#### Exercise details:
Could you transcribe the entries below exactly, without any of the pictures?

#### Given data:
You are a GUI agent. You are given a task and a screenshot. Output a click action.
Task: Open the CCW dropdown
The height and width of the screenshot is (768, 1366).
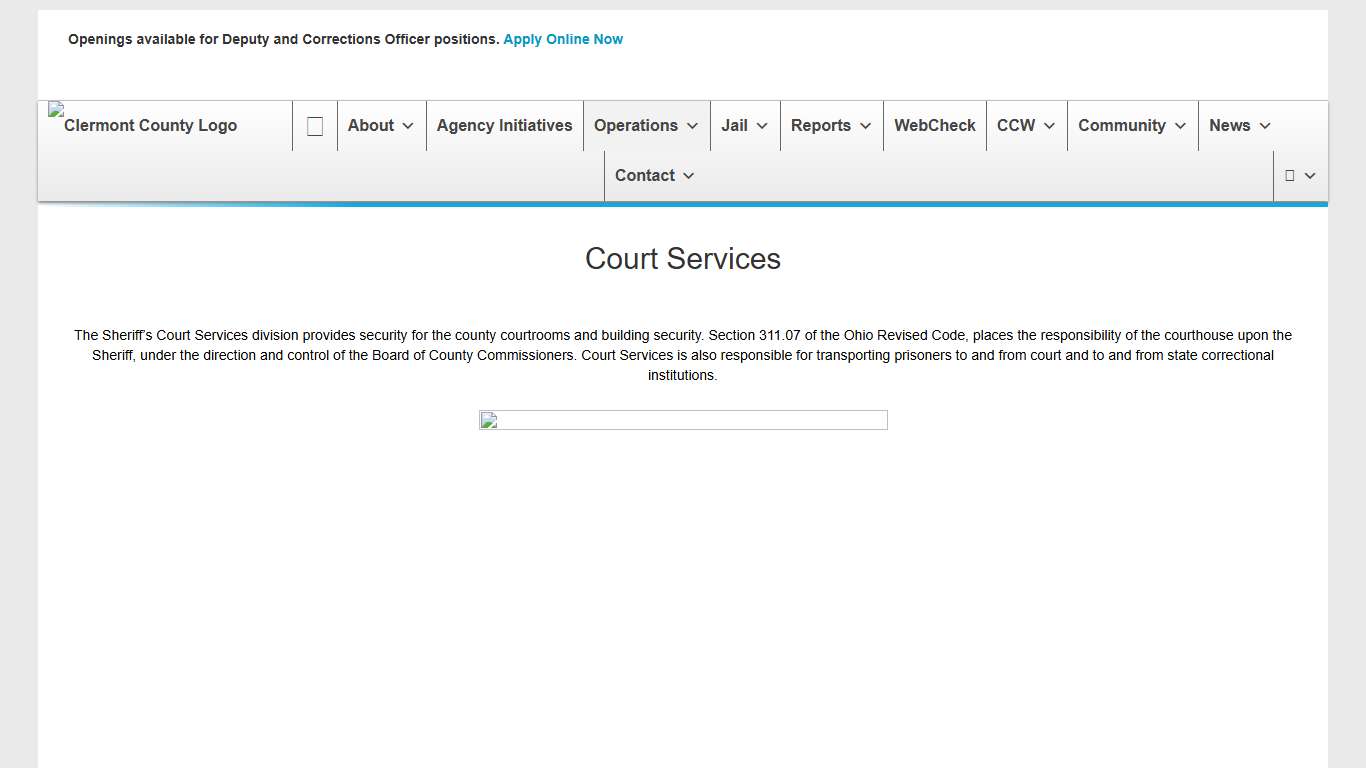click(1025, 125)
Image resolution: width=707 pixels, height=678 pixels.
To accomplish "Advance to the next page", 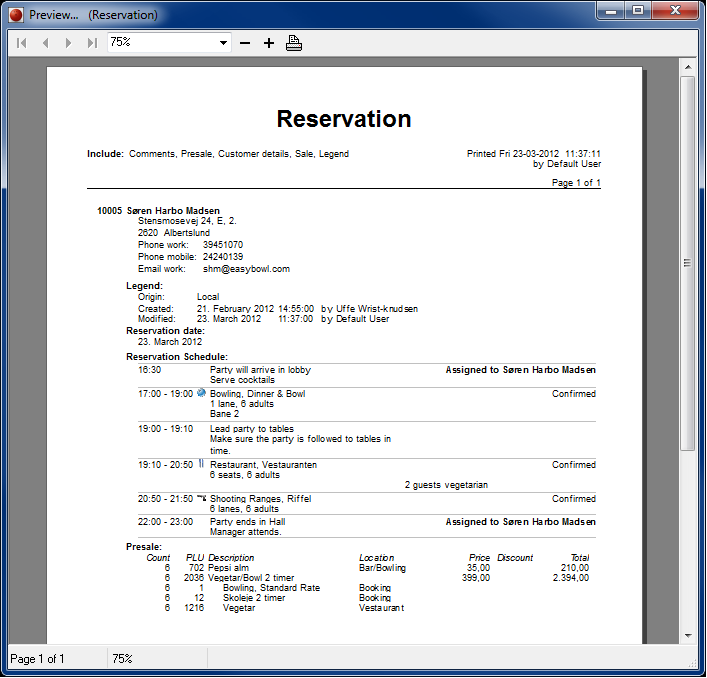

#### Answer box:
You are a GUI agent. You are given a task and a screenshot. Output a click action.
Task: Open the CCW dropdown
The height and width of the screenshot is (768, 1366).
click(1025, 125)
Image resolution: width=707 pixels, height=678 pixels.
To accomplish "Advance to the next page", 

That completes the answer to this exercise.